◆ TEXTE SOURCE ◆
Amal était une militante pour la paix en Syrie. Son engagement lui a valu d’être arrêtée, torturée, détenue pendant plusieurs mois dans des conditions inimaginables. Lorsqu’elle a été relâchée, elle a préféré prendre la fuite pour ne pas risquer une nouvelle arrestation. Comme elle avait participé à une conférence sur la paix à Genève, elle avait un visa d’entrée pour la Suisse. Elle est donc revenue dans notre pays pour y déposer sa demande d’asile, accompagnée de son mari.
Tout aurait été bien qui finit bien, si elle n’avait pas été victime de l’application aveugle du règlement Dublin. Les autorités suisses ont en effet constaté que son mari n’avait pas de visa pour la Suisse, mais un visa émis par la République tchèque, vu qu’il y avait participé quelques mois plus tôt à une réunion sur l’avenir de la Syrie. Il a donc été envoyé à Prague pour que ce pays traite sa demande d’asile, alors qu’Amal, elle, restait en Suisse. Il a fallu un an d’interventions à tous les niveaux pour obtenir que le couple soit enfin réuni.
Ce cas n’est malheureusement pas unique. La Suisse applique le règlement Dublin de façon particulièrement scrupuleuse, puisqu’elle est en tête des renvois au niveau européen. Ce règlement prévoit que le premier pays européen qu’un requérant d’asile traverse est responsable de traiter sa demande d’asile. Un membre d’une famille a été enregistré dans un autre pays membre de l’espace Dublin ? Il risque d’y être renvoyé. Qu’importe si le reste de la famille vit déjà en Suisse.

◆ LISTE DES DONNÉES ◆

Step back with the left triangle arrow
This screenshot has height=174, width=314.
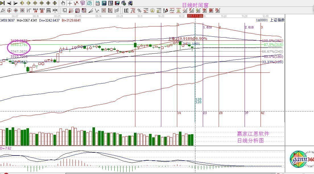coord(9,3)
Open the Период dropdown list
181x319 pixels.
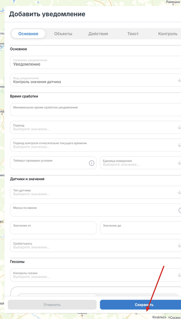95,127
==
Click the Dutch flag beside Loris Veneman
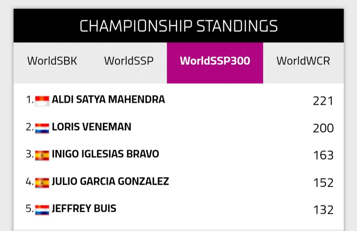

◆ CONSIGNE ◆
Relevez tous les pays désignés par leur nom dans le texte sur le règlement Dublin, sans compter les villes.

◆ RÉPONSE ◆
Syrie, Suisse, République tchèque